Correct interpretation of thyroid status during pregnancy is vital to secure fetal development. Pregnancy-related changes in maternal thyroid status necessitate the use of gestational age-specific reference ranges. In this study, we investigated between-laboratory reproducibility of thyroid reference ranges in pregnant women. Comparison of two longitudinal prospective cohort studies including 255 (cohort 1) and 101 (cohort 2) healthy antibody-negative Danish pregnant women attending prenatal care at Copenhagen University Hospital. Different immunoassays were used to measure thyroid hormone levels in the two cohorts. Thyroid hormone reference ranges were established for every 5 weeks of gestation. Differences between cohorts were explored through mixed-model repeated measures regression analyses. By applying reference ranges from one cohort to the other, the proportion of women who would be misclassified by doing so was investigated. TSH increased and free thyroxine (FT4) decreased as pregnancy progressed. Results indicated highly significant differences between cohorts in free triiodothyronine (F=21.3, P<0.001) and FT4 (F=941, P<0.001). TSH levels were comparable (P=0.09). Up to 90.3% of the women had FT4 levels outside their laboratory's nonpregnant reference range, and up to 100% outside the other cohort's gestational-age-specific reference ranges.

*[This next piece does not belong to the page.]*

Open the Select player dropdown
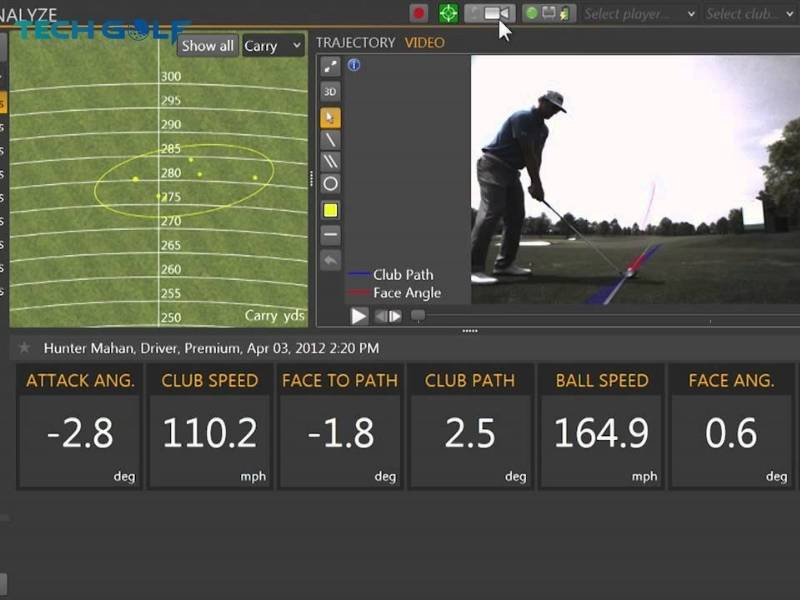Image resolution: width=800 pixels, height=600 pixels. point(638,14)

Z-score-based reference ranges markedly improved comparison between cohorts. Even in the same region, the use of gestational-age-specific reference ranges from different laboratories led to misclassification. Up to 100% of maternal FT4 levels fell outside the other cohort's reference range despite similar TSH levels. In clinical practice, thyroid testing of pregnant women without adding method specificity to gestational age-dependent reference ranges will compromise patient safety.